EXERCISE OBJECTIVE -
Check every line below for the string "yellow", and copy the lines that contain it.

____

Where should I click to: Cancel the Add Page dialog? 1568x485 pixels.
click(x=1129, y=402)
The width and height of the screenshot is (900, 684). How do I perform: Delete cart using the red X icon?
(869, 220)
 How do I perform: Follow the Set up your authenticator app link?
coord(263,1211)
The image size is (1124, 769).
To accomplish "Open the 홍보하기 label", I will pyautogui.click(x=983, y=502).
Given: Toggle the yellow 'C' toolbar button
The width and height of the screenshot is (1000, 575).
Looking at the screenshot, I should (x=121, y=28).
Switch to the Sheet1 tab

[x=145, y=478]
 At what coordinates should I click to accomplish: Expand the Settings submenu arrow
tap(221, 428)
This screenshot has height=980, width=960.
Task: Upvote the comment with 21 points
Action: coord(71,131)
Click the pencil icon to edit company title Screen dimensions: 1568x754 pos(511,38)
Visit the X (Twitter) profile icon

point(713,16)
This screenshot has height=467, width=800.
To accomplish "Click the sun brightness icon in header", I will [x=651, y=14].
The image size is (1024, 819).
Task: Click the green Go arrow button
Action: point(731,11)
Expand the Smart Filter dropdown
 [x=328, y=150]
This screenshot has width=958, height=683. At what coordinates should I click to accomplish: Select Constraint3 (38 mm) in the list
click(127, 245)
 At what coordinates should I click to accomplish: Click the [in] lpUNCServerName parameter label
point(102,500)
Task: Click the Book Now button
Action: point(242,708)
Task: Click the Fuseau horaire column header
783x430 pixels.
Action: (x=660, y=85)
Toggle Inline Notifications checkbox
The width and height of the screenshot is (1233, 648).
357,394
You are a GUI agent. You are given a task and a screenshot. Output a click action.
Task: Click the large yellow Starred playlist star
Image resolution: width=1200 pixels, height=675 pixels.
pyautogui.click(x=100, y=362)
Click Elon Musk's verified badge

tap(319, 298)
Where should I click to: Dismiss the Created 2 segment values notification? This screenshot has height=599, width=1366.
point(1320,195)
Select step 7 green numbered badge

____

RESPONSE BELOW -
Given: Toggle the yellow 'C' toolbar button
Task: Click the large yellow Starred playlist star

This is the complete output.